Task prompt
Some entries follow. Reproduce exactly the lines starting at the one with "You are a computer-use agent. The image" and stopping after the one with "Task: Click the Average column header".

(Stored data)
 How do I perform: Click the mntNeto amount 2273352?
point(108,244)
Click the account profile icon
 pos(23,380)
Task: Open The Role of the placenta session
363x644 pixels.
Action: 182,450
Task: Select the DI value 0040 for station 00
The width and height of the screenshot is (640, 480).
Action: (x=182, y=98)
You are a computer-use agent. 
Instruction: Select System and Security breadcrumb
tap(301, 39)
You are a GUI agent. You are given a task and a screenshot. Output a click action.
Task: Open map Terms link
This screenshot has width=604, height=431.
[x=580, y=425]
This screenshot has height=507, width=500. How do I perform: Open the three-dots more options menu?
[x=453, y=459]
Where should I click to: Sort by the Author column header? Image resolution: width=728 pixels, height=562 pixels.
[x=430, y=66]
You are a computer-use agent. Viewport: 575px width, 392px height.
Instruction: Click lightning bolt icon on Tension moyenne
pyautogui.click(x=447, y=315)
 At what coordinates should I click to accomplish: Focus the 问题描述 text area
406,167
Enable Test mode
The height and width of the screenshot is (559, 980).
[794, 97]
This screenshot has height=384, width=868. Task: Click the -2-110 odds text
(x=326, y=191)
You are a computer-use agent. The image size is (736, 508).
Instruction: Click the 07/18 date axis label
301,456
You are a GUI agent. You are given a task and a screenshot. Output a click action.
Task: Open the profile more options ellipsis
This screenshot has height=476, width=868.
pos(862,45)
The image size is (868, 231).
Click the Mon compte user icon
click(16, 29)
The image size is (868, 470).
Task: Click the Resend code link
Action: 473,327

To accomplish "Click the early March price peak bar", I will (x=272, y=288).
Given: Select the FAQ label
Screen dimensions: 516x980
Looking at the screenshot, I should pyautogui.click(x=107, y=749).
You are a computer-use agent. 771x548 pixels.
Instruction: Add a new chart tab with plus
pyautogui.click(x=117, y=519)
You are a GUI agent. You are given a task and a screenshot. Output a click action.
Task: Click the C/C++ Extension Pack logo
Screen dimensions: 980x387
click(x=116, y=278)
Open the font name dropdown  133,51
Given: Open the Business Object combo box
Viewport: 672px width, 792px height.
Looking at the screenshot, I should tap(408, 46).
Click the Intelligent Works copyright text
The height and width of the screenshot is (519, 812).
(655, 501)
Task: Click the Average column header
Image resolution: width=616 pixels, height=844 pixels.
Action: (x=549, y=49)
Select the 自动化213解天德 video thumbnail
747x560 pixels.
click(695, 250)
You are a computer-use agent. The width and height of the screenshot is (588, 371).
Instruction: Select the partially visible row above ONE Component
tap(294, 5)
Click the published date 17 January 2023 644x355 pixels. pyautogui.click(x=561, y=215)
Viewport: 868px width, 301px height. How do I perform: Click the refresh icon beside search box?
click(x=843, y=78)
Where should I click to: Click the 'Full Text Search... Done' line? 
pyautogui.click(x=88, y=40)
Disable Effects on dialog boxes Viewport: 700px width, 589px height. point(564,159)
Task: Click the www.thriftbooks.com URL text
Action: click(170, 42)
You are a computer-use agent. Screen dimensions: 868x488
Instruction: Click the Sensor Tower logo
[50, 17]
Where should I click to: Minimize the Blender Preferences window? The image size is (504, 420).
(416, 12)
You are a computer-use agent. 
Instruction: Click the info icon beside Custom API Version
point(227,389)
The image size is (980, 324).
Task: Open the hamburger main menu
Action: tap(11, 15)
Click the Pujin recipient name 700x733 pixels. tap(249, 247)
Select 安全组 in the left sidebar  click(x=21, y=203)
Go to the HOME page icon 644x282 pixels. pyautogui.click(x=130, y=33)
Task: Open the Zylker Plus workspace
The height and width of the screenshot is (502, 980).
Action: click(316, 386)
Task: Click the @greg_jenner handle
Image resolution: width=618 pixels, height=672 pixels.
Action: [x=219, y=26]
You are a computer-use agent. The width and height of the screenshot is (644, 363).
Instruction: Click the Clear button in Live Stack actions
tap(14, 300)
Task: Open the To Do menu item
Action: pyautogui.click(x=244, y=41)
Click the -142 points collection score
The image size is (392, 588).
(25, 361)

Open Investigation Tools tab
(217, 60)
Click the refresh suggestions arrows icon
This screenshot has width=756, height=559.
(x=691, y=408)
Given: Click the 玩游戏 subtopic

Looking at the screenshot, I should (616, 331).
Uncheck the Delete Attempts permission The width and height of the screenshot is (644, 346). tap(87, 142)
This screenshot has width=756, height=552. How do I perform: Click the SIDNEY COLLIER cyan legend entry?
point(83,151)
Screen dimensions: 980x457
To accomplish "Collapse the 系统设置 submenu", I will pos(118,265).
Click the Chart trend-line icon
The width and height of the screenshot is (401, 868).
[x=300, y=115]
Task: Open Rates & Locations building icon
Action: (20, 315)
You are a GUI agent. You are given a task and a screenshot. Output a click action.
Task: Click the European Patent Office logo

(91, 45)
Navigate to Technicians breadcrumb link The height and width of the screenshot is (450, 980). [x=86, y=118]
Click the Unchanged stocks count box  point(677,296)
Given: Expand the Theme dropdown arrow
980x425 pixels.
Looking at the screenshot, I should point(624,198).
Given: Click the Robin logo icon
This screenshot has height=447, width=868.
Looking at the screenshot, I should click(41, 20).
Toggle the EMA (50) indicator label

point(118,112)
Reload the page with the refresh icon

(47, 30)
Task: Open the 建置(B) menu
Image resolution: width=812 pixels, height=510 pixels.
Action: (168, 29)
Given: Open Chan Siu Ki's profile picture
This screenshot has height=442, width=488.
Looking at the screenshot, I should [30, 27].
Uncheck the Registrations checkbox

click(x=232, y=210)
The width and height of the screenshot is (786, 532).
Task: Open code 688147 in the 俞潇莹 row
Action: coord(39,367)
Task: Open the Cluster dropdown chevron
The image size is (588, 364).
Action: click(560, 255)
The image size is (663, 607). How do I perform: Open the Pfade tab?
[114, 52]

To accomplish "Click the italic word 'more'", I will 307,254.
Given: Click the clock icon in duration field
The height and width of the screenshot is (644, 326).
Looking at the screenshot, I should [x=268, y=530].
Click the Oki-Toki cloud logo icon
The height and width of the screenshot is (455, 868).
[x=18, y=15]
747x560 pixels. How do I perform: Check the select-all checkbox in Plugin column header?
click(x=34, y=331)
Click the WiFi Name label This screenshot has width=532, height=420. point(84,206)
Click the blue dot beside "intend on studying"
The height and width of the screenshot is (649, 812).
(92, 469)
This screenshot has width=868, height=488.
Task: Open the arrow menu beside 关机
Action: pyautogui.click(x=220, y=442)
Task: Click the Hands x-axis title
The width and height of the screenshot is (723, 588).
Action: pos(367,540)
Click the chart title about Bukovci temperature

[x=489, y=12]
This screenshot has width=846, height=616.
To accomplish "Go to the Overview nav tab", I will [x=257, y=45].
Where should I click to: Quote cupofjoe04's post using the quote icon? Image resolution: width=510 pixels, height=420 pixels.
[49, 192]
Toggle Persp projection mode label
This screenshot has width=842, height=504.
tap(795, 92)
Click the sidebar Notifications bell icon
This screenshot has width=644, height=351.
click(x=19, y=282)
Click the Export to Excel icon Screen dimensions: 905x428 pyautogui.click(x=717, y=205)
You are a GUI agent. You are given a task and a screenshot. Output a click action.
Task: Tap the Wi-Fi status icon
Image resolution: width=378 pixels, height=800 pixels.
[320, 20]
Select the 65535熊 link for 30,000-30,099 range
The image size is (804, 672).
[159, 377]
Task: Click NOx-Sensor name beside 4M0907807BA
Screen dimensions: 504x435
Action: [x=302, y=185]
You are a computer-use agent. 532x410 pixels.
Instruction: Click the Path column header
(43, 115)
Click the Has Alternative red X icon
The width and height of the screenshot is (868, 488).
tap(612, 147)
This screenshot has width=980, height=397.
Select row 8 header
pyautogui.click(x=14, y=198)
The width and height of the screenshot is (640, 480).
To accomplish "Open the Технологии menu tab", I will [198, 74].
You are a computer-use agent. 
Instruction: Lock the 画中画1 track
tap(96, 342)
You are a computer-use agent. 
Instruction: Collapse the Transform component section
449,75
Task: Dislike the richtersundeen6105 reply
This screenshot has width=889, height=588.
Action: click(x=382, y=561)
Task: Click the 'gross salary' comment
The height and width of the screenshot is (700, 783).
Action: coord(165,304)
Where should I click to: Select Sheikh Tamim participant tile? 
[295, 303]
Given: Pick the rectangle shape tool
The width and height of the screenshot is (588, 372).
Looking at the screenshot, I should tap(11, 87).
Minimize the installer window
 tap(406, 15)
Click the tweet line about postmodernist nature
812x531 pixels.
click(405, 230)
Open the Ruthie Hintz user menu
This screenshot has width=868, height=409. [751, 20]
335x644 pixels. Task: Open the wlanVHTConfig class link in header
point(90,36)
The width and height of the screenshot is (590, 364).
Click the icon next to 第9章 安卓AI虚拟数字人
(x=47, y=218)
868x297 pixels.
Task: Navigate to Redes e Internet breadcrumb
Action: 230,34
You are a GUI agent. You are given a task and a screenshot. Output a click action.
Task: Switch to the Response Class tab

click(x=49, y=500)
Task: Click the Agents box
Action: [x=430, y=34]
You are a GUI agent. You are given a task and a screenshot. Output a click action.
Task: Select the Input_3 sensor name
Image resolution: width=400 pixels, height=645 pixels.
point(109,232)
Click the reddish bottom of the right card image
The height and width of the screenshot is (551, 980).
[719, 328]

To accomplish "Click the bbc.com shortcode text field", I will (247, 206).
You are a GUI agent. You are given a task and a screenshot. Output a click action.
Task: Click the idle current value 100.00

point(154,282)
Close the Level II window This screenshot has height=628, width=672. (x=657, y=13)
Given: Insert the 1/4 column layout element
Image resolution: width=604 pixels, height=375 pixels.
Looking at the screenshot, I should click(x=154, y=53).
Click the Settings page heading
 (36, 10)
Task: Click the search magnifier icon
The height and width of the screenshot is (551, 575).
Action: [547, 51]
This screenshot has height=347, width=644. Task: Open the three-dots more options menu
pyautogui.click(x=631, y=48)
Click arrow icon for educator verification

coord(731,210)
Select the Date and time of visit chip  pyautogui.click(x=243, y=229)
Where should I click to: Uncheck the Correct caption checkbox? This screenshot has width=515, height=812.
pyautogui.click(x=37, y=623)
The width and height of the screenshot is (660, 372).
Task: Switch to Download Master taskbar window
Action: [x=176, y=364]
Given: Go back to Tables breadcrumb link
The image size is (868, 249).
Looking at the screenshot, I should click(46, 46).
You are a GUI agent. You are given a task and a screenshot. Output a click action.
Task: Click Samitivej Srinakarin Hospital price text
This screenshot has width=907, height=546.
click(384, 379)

Task response
You are a computer-use agent. The image size is (736, 508).
Instruction: Click the 07/18 date axis label
301,456
You are a GUI agent. You are given a task and a screenshot. Output a click action.
Task: Open the profile more options ellipsis
This screenshot has height=476, width=868.
pos(862,45)
The image size is (868, 231).
Click the Mon compte user icon
click(16, 29)
The image size is (868, 470).
Task: Click the Resend code link
Action: 473,327

To accomplish "Click the early March price peak bar", I will (x=272, y=288).
Given: Select the FAQ label
Screen dimensions: 516x980
Looking at the screenshot, I should pyautogui.click(x=107, y=749).
You are a computer-use agent. 771x548 pixels.
Instruction: Add a new chart tab with plus
pyautogui.click(x=117, y=519)
You are a GUI agent. You are given a task and a screenshot. Output a click action.
Task: Click the C/C++ Extension Pack logo
Screen dimensions: 980x387
click(x=116, y=278)
Open the font name dropdown  133,51
Given: Open the Business Object combo box
Viewport: 672px width, 792px height.
Looking at the screenshot, I should tap(408, 46).
Click the Intelligent Works copyright text
The height and width of the screenshot is (519, 812).
(655, 501)
Task: Click the Average column header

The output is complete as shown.